Fecal microbiota transplantation attenuates Alzheimer’s disease symptoms in APP/PS1 transgenic mice via inhibition of the TLR4-MyD88-NF-κB signaling pathway-mediated inflammation

• Published in: Behavioral and brain functions Vol. 21; no. 1; pp. 2 - 21
• Main Authors: Li, Xiang, Ding, Qingyong, Wan, Xinxin, Wu, Qilong, Ye, Shiqing, Lou, Yongliang
• Format: Journal Article
• Language: English
• Published: England BioMed Central 08.01.2025; BMC
• Subjects: Alzheimer Disease - microbiology; Alzheimer Disease - therapy; Alzheimer's disease; Amyloid beta-Protein Precursor - genetics; Animals; Brain research; Cognitive ability; Cytokines; Dementia disorders; Design of experiments; Disease; Disease Models, Animal; Dysbacteriosis; Ethanol; Fecal microbiota transplantation; Fecal Microbiota Transplantation - methods; Fecal microflora; Feces; Gastrointestinal Microbiome - physiology; Gut-brain axis; Hypotheses; Inflammation; Inflammation - metabolism; Inflammation - therapy; Intestinal microbiota; Intestinal microflora; Investigations; Laboratory animals; Male; Memory; Metabolites; Mice; Mice, Inbred C57BL; Mice, Transgenic; Microbiota; Microbiota-gut-brain axis; Mutation; MyD88 protein; Myeloid Differentiation Factor 88 - metabolism; Neurodegenerative diseases; NF-kappa B - metabolism; NF-κB protein; Pathogenesis; Permeability; Presenilin 1; Presenilin-1 - genetics; Short-chain fatty acids; Signal transduction; Signal Transduction - physiology; Software; TLR4 protein; Toll-Like Receptor 4 - metabolism; Toll-like receptors; Transgenic animals; Transgenic mice; Transplantation; Transplants & implants; Tumor necrosis factor-TNF; Short-chain fatty acids; Microbiota-gut-brain axis; Inflammation; Alzheimer’s disease; Fecal microbiota transplantation; Intestinal microbiota
• ISSN: 1744-9081; 1744-9081
• DOI: 10.1186/s12993-024-00265-8

Alzheimer's disease (AD) is a prevalent and progressive neurodegenerative disorder that is the leading cause of dementia.

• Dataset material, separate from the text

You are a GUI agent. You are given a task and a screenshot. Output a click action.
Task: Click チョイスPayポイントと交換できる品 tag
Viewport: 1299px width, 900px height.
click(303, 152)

The underlying mechanisms of AD have not yet been completely explored. Neuroinflammation, an inflammatory response mediated by certain mediators, has been exhibited to play a crucial role in the pathogenesis of AD. Additionally, disruption of the gut microbiota has been found to be associated with AD, and fecal microbiota transplantation (FMT) has emerged as a potential therapeutic approach. However, the precise mechanism of FMT in the treatment of AD remains elusive. In this study, FMT was performed by transplanting fecal microbiota from healthy wild-type mice into APP/PS1 mice (APPswe, PSEN1dE9) to assess the effectiveness of FMT in mitigating AD-associated inflammation and to reveal its precise mechanism of action. The results demonstrated that FMT treatment improved cognitive function and reduced the expression levels of inflammatory factors by regulating the TLR4/MyD88/NF-κB signaling pathway in mice, which was accompanied by the restoration of gut microbial dysbiosis. These findings suggest that FMT has the potential to ameliorate AD symptoms and delay the disease progression in APP/PS1 mice.